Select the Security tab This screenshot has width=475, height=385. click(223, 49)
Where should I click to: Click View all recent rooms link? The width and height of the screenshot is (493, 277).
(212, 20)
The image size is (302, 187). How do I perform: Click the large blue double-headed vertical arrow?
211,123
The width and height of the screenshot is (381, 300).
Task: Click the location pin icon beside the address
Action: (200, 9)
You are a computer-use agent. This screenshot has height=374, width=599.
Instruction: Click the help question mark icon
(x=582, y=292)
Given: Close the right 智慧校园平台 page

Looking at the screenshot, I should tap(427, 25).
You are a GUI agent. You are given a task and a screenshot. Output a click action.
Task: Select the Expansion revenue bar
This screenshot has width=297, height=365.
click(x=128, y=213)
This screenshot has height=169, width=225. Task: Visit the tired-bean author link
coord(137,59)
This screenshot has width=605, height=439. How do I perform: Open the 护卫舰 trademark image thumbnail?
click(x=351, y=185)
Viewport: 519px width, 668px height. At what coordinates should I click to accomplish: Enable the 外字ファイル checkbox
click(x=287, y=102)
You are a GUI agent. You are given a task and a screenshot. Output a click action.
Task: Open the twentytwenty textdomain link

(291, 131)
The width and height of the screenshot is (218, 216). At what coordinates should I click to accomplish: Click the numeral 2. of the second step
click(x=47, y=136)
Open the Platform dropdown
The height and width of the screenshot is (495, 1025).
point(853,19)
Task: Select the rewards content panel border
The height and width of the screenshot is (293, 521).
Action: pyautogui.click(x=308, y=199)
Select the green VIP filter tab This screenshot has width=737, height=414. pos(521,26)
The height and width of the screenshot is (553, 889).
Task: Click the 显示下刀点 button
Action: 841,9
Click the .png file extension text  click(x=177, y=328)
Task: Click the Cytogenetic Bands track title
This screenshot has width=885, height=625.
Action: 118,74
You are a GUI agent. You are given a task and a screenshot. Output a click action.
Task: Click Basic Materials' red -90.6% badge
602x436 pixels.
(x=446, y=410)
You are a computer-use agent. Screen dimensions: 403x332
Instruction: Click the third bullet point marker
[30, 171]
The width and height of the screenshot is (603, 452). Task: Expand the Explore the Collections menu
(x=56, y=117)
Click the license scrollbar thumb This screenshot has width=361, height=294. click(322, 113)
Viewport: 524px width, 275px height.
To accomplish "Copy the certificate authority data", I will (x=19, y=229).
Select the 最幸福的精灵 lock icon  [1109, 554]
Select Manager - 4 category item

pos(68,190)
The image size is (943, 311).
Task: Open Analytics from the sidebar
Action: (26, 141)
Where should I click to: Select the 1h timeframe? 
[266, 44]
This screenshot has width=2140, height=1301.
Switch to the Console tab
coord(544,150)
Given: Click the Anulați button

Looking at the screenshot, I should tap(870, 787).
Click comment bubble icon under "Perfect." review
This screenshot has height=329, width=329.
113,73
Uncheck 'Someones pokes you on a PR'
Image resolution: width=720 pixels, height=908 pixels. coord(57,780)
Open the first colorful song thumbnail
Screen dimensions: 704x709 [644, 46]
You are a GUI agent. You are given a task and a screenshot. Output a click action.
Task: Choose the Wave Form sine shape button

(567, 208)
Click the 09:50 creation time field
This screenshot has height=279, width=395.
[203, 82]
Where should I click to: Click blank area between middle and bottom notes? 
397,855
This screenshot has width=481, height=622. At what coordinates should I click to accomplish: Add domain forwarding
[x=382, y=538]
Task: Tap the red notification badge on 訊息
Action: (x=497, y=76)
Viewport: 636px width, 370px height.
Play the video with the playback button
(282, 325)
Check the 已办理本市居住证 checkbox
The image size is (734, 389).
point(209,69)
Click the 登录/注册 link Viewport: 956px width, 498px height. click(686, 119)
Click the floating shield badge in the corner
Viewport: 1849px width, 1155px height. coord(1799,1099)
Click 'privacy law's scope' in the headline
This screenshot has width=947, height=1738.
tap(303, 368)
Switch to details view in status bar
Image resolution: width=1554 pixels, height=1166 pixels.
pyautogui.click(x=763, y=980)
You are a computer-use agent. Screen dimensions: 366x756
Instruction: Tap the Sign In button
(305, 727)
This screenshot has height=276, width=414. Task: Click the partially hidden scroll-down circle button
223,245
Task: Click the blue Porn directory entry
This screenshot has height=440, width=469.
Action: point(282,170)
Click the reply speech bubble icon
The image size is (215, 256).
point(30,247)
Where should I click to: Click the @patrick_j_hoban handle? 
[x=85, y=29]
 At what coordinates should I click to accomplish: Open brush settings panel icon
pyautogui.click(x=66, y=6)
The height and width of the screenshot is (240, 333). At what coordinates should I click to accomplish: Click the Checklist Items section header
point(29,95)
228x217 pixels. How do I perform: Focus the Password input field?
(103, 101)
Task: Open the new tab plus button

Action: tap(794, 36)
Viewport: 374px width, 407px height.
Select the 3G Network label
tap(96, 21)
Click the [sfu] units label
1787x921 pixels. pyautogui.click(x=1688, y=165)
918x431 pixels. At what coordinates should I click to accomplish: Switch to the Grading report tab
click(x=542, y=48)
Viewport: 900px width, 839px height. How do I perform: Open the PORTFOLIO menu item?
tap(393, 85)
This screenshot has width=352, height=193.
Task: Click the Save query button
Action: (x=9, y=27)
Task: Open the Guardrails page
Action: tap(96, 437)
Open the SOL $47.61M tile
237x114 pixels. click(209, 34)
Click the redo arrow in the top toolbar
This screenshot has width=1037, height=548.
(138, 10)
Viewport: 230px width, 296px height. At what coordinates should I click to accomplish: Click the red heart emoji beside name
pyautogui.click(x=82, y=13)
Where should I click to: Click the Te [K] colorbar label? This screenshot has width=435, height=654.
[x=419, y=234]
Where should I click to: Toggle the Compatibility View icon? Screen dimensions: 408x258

Exercise prompt:
The full set of entries above needs to be restated word for word.

Solution:
Select the Security tab This screenshot has width=475, height=385. click(223, 49)
Where should I click to: Click View all recent rooms link? The width and height of the screenshot is (493, 277).
(212, 20)
The image size is (302, 187). How do I perform: Click the large blue double-headed vertical arrow?
211,123
The width and height of the screenshot is (381, 300).
Task: Click the location pin icon beside the address
Action: (200, 9)
You are a computer-use agent. This screenshot has height=374, width=599.
Instruction: Click the help question mark icon
(x=582, y=292)
Given: Close the right 智慧校园平台 page

Looking at the screenshot, I should tap(427, 25).
You are a GUI agent. You are given a task and a screenshot. Output a click action.
Task: Select the Expansion revenue bar
This screenshot has width=297, height=365.
click(x=128, y=213)
This screenshot has height=169, width=225. Task: Visit the tired-bean author link
coord(137,59)
This screenshot has width=605, height=439. How do I perform: Open the 护卫舰 trademark image thumbnail?
click(x=351, y=185)
Viewport: 519px width, 668px height. At what coordinates should I click to accomplish: Enable the 外字ファイル checkbox
click(x=287, y=102)
You are a GUI agent. You are given a task and a screenshot. Output a click action.
Task: Open the twentytwenty textdomain link

(291, 131)
The width and height of the screenshot is (218, 216). At what coordinates should I click to accomplish: Click the numeral 2. of the second step
click(x=47, y=136)
Open the Platform dropdown
The height and width of the screenshot is (495, 1025).
point(853,19)
Task: Select the rewards content panel border
The height and width of the screenshot is (293, 521).
Action: pyautogui.click(x=308, y=199)
Select the green VIP filter tab This screenshot has width=737, height=414. pos(521,26)
The height and width of the screenshot is (553, 889).
Task: Click the 显示下刀点 button
Action: 841,9
Click the .png file extension text  click(x=177, y=328)
Task: Click the Cytogenetic Bands track title
This screenshot has width=885, height=625.
Action: 118,74
You are a GUI agent. You are given a task and a screenshot. Output a click action.
Task: Click Basic Materials' red -90.6% badge
602x436 pixels.
(x=446, y=410)
You are a computer-use agent. Screen dimensions: 403x332
Instruction: Click the third bullet point marker
[30, 171]
The width and height of the screenshot is (603, 452). Task: Expand the Explore the Collections menu
(x=56, y=117)
Click the license scrollbar thumb This screenshot has width=361, height=294. click(322, 113)
Viewport: 524px width, 275px height.
To accomplish "Copy the certificate authority data", I will (x=19, y=229).
Select the 最幸福的精灵 lock icon  [1109, 554]
Select Manager - 4 category item

pos(68,190)
The image size is (943, 311).
Task: Open Analytics from the sidebar
Action: (26, 141)
Where should I click to: Select the 1h timeframe? 
[266, 44]
This screenshot has width=2140, height=1301.
Switch to the Console tab
coord(544,150)
Given: Click the Anulați button

Looking at the screenshot, I should tap(870, 787).
Click comment bubble icon under "Perfect." review
This screenshot has height=329, width=329.
113,73
Uncheck 'Someones pokes you on a PR'
Image resolution: width=720 pixels, height=908 pixels. coord(57,780)
Open the first colorful song thumbnail
Screen dimensions: 704x709 [644, 46]
You are a GUI agent. You are given a task and a screenshot. Output a click action.
Task: Choose the Wave Form sine shape button

(567, 208)
Click the 09:50 creation time field
This screenshot has height=279, width=395.
[203, 82]
Where should I click to: Click blank area between middle and bottom notes? 
397,855
This screenshot has width=481, height=622. At what coordinates should I click to accomplish: Add domain forwarding
[x=382, y=538]
Task: Tap the red notification badge on 訊息
Action: (x=497, y=76)
Viewport: 636px width, 370px height.
Play the video with the playback button
(282, 325)
Check the 已办理本市居住证 checkbox
The image size is (734, 389).
point(209,69)
Click the 登录/注册 link Viewport: 956px width, 498px height. click(686, 119)
Click the floating shield badge in the corner
Viewport: 1849px width, 1155px height. coord(1799,1099)
Click 'privacy law's scope' in the headline
This screenshot has width=947, height=1738.
tap(303, 368)
Switch to details view in status bar
Image resolution: width=1554 pixels, height=1166 pixels.
pyautogui.click(x=763, y=980)
You are a computer-use agent. Screen dimensions: 366x756
Instruction: Tap the Sign In button
(305, 727)
This screenshot has height=276, width=414. Task: Click the partially hidden scroll-down circle button
223,245
Task: Click the blue Porn directory entry
This screenshot has height=440, width=469.
Action: point(282,170)
Click the reply speech bubble icon
The image size is (215, 256).
point(30,247)
Where should I click to: Click the @patrick_j_hoban handle? 
[x=85, y=29]
 At what coordinates should I click to accomplish: Open brush settings panel icon
pyautogui.click(x=66, y=6)
The height and width of the screenshot is (240, 333). At what coordinates should I click to accomplish: Click the Checklist Items section header
point(29,95)
228x217 pixels. How do I perform: Focus the Password input field?
(103, 101)
Task: Open the new tab plus button

Action: tap(794, 36)
Viewport: 374px width, 407px height.
Select the 3G Network label
tap(96, 21)
Click the [sfu] units label
1787x921 pixels. pyautogui.click(x=1688, y=165)
918x431 pixels. At what coordinates should I click to accomplish: Switch to the Grading report tab
click(x=542, y=48)
Viewport: 900px width, 839px height. How do I perform: Open the PORTFOLIO menu item?
tap(393, 85)
This screenshot has width=352, height=193.
Task: Click the Save query button
Action: (x=9, y=27)
Task: Open the Guardrails page
Action: tap(96, 437)
Open the SOL $47.61M tile
237x114 pixels. click(209, 34)
Click the redo arrow in the top toolbar
This screenshot has width=1037, height=548.
(138, 10)
Viewport: 230px width, 296px height. At what coordinates should I click to accomplish: Click the red heart emoji beside name
pyautogui.click(x=82, y=13)
Where should I click to: Click the Te [K] colorbar label? This screenshot has width=435, height=654.
[x=419, y=234]
Where should I click to: Toggle the Compatibility View icon? Screen dimensions: 408x258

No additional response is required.